[Entries on locating words and elements]
»»

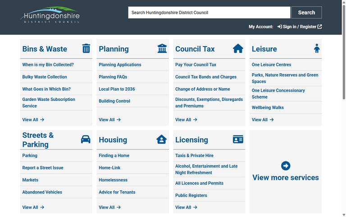
Task: View All under Bins & Waste
Action: pos(33,120)
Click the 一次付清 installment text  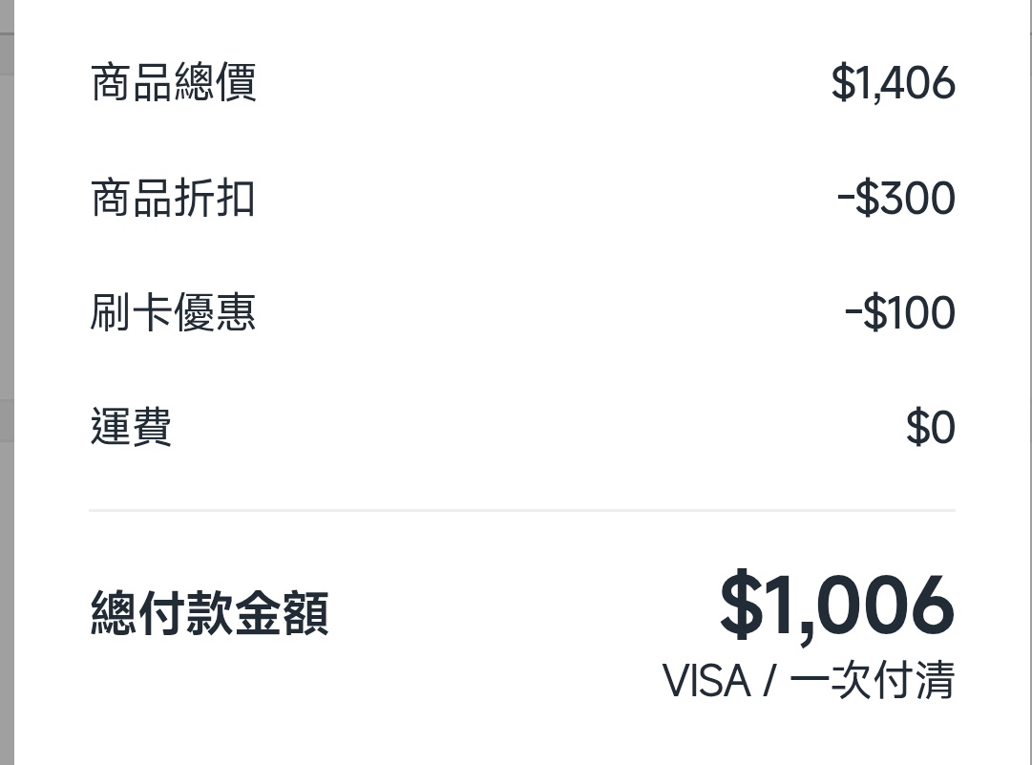pyautogui.click(x=873, y=682)
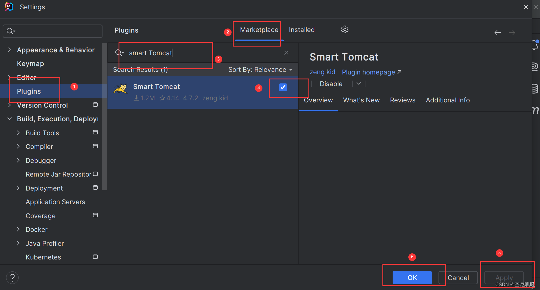This screenshot has height=290, width=540.
Task: Click inside the settings search field
Action: 52,31
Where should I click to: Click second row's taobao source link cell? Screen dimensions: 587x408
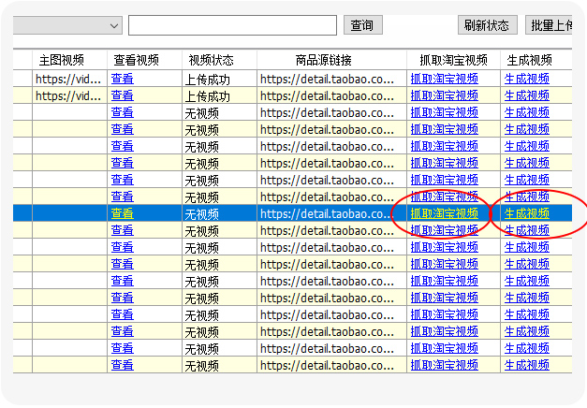click(x=331, y=95)

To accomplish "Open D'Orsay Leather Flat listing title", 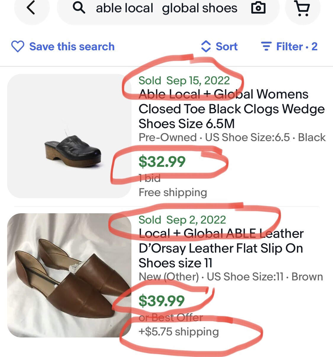I will click(x=221, y=248).
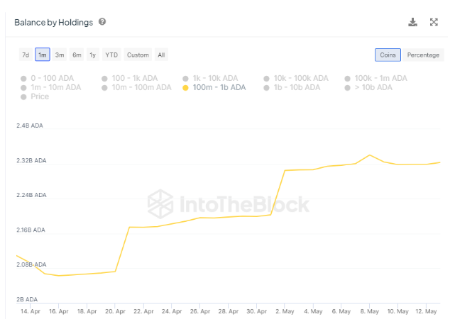Select the 1m time range
Image resolution: width=455 pixels, height=324 pixels.
coord(43,55)
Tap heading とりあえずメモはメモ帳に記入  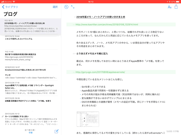[x=92, y=54]
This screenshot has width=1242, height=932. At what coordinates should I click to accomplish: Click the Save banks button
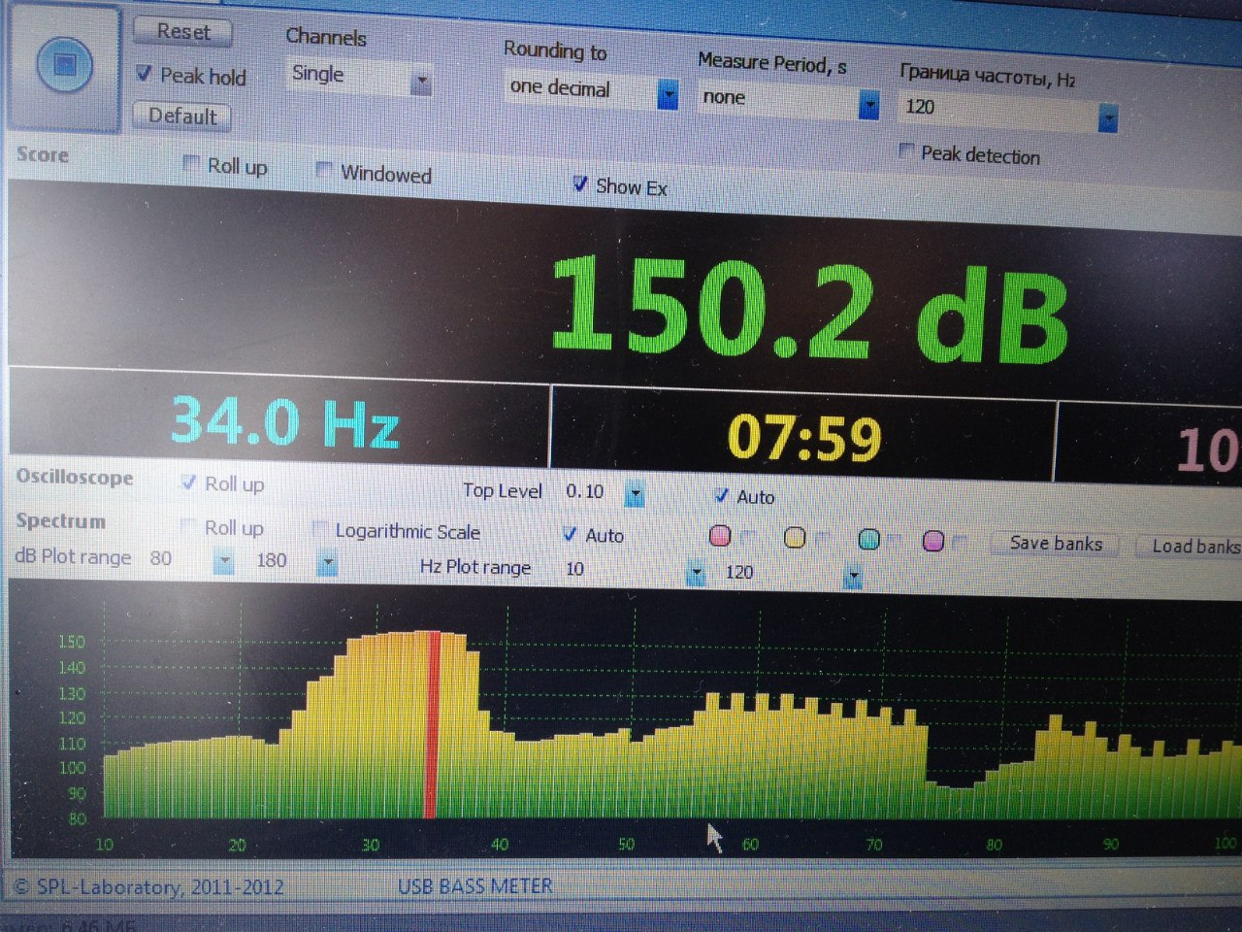click(x=1056, y=544)
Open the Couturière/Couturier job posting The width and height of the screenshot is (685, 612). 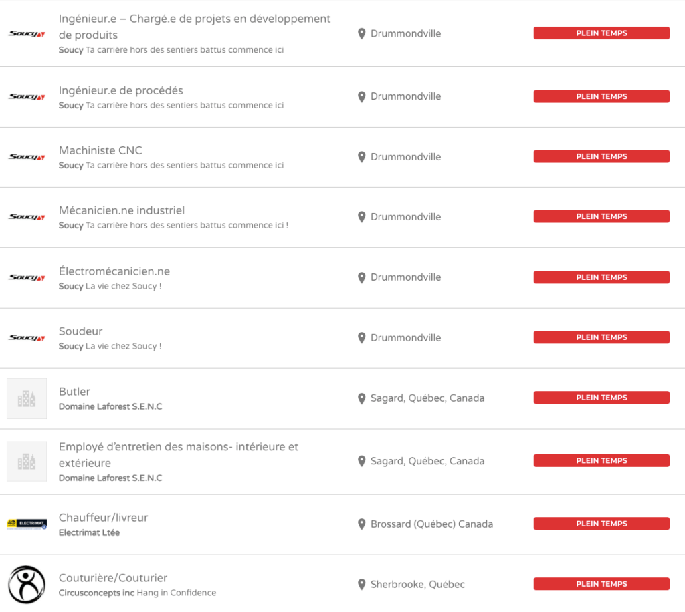click(x=112, y=578)
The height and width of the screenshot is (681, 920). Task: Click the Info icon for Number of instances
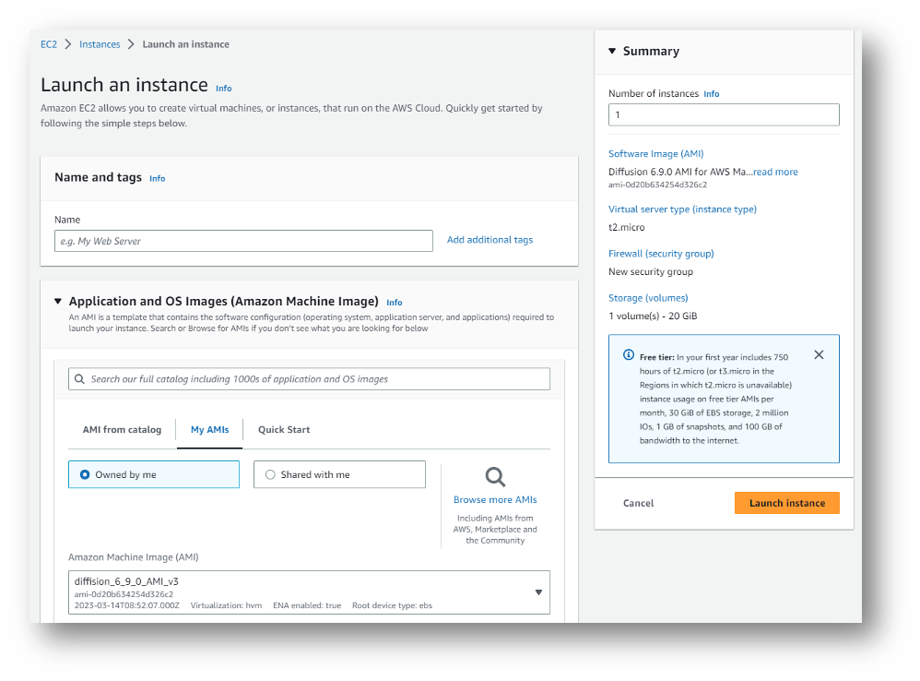pyautogui.click(x=712, y=93)
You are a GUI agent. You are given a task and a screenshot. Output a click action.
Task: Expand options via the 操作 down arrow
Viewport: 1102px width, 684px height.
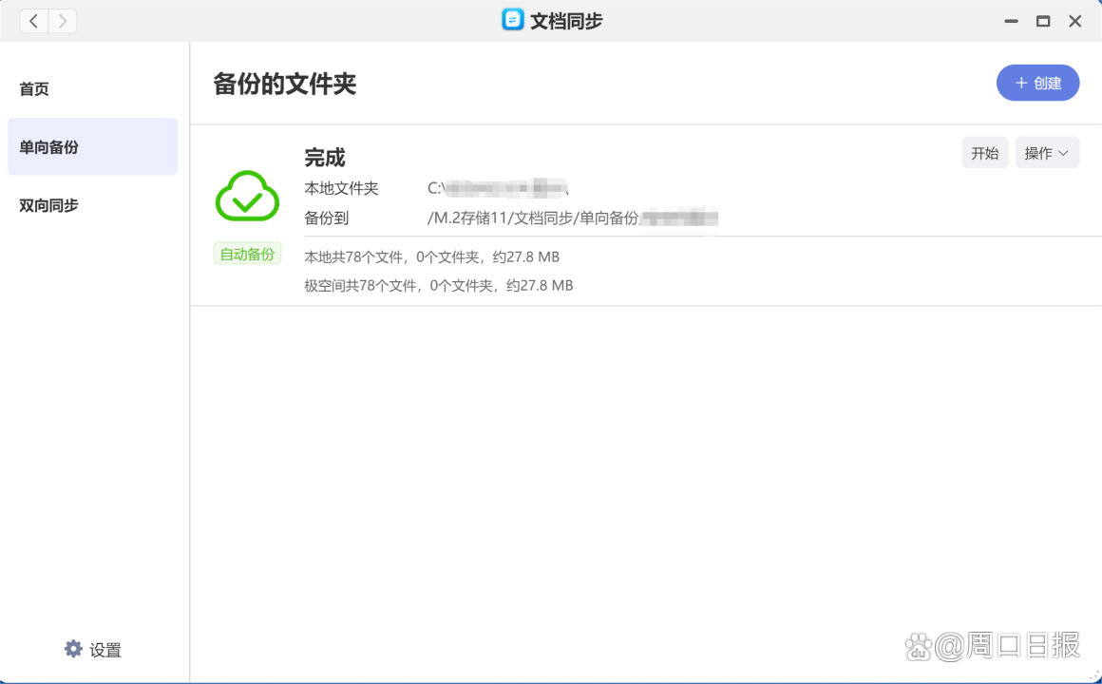(1066, 153)
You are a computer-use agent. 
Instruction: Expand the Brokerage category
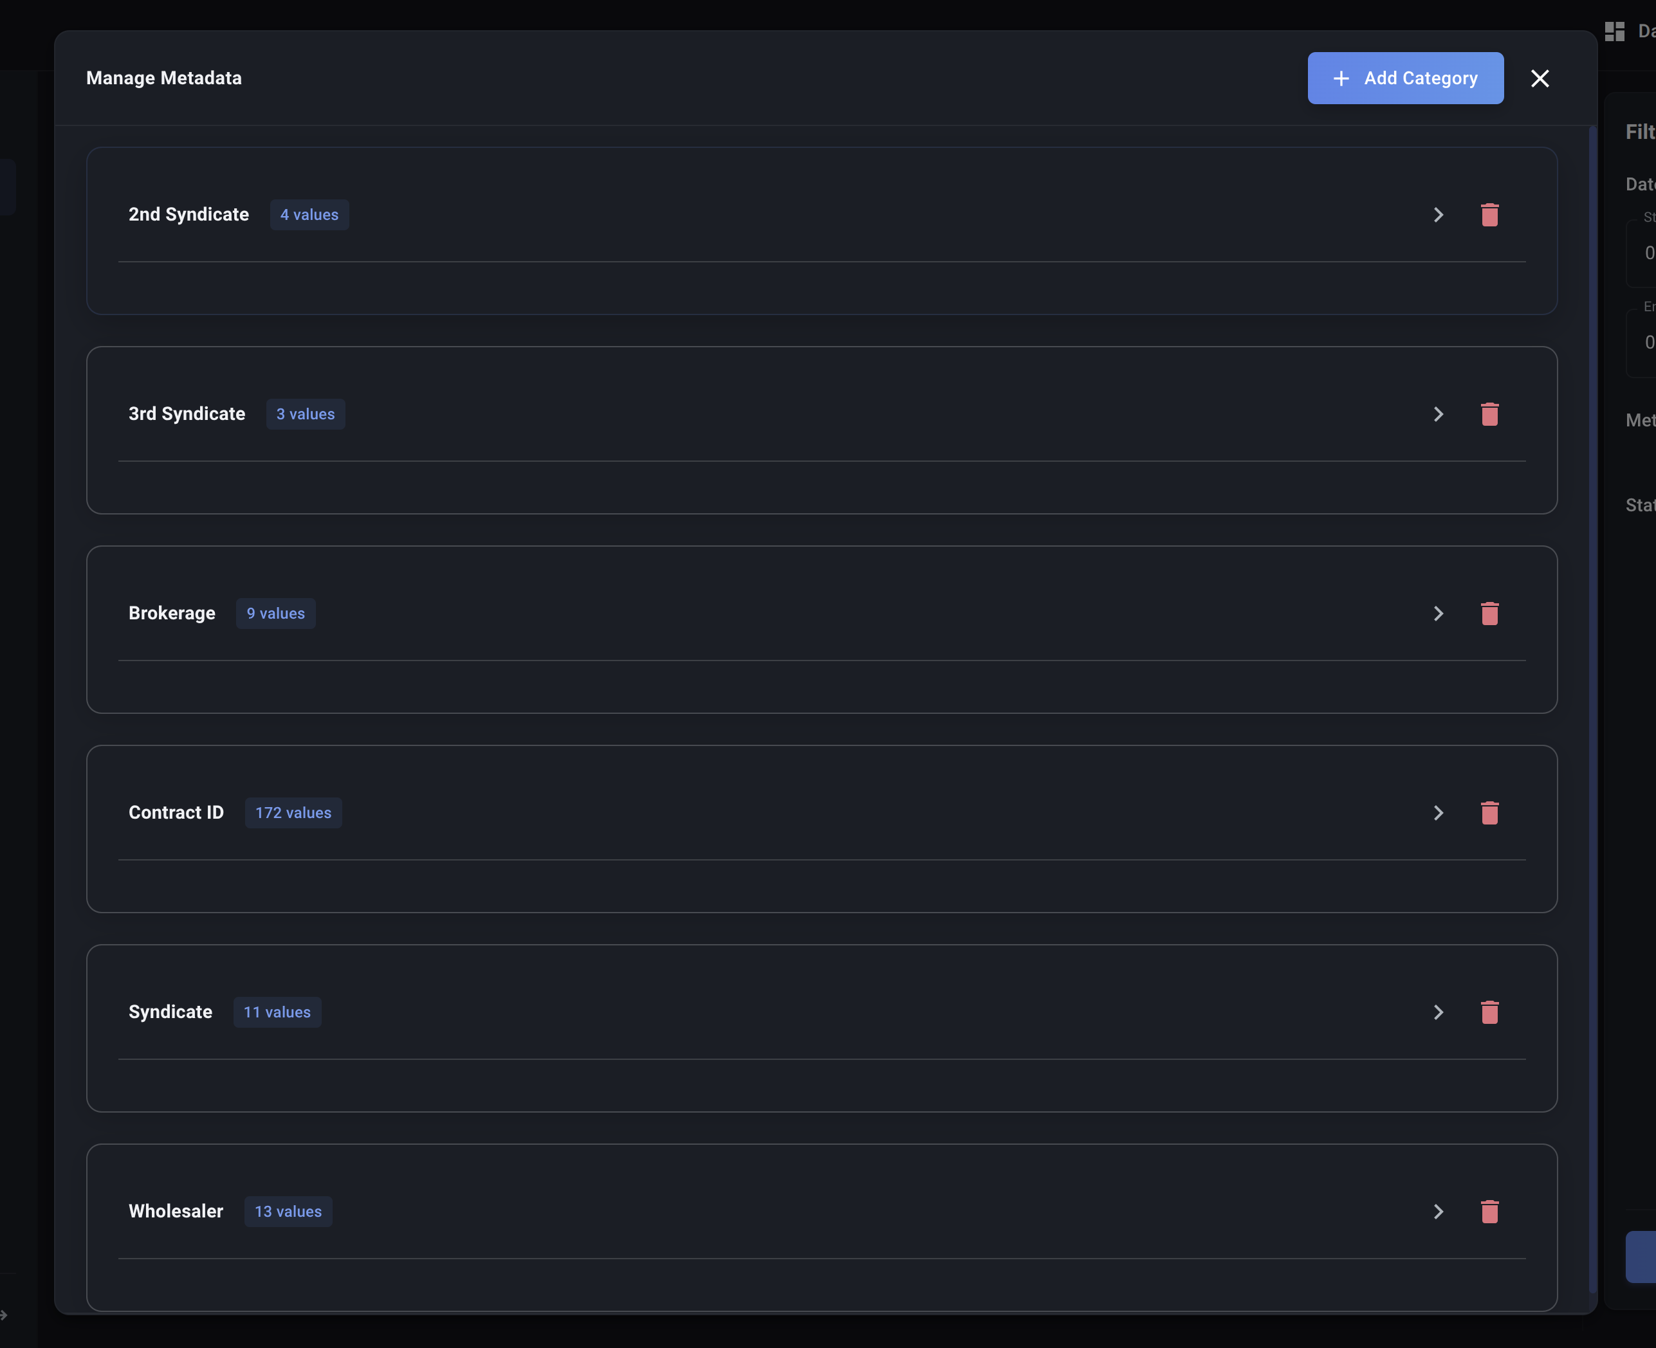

««

TO BE DONE: Count the lines of the material above that contain the string "agent", matching case exactly. Reply with the number alone.

ANSWER TO THIS PROBLEM: 2